*Do this:*
Write out the material below exactly as it appears, from its start through the line containing "Action: tap(313, 485)".

*Rows from a dataset:*
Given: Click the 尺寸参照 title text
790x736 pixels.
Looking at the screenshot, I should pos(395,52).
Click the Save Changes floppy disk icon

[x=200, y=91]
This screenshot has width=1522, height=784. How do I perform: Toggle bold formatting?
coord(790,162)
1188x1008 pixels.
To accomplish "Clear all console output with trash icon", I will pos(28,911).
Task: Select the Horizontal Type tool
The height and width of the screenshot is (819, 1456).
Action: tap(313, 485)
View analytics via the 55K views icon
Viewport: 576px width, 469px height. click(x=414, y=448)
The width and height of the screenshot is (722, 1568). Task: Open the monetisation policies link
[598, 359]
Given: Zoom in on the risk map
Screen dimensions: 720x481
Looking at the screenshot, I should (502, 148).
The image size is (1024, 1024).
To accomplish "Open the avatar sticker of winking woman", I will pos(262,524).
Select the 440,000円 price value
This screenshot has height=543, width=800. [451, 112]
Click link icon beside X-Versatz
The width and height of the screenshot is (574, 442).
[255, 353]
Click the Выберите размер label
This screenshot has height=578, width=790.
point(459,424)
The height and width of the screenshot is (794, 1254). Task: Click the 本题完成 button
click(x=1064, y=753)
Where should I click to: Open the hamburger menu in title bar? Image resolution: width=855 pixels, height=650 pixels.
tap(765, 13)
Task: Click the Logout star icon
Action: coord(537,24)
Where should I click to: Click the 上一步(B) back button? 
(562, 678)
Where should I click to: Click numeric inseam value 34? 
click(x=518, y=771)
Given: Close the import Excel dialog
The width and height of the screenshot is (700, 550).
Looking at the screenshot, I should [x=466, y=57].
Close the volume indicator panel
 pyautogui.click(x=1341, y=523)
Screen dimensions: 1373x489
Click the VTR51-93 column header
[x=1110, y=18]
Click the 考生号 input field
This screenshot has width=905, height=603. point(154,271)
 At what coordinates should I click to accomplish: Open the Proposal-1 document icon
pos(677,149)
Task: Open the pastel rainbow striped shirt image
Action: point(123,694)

*Correct answer:*
Given: Click the 尺寸参照 title text
790x736 pixels.
Looking at the screenshot, I should pos(395,52).
Click the Save Changes floppy disk icon

[x=200, y=91]
This screenshot has width=1522, height=784. How do I perform: Toggle bold formatting?
coord(790,162)
1188x1008 pixels.
To accomplish "Clear all console output with trash icon", I will pos(28,911).
Task: Select the Horizontal Type tool
The height and width of the screenshot is (819, 1456).
Action: tap(313, 485)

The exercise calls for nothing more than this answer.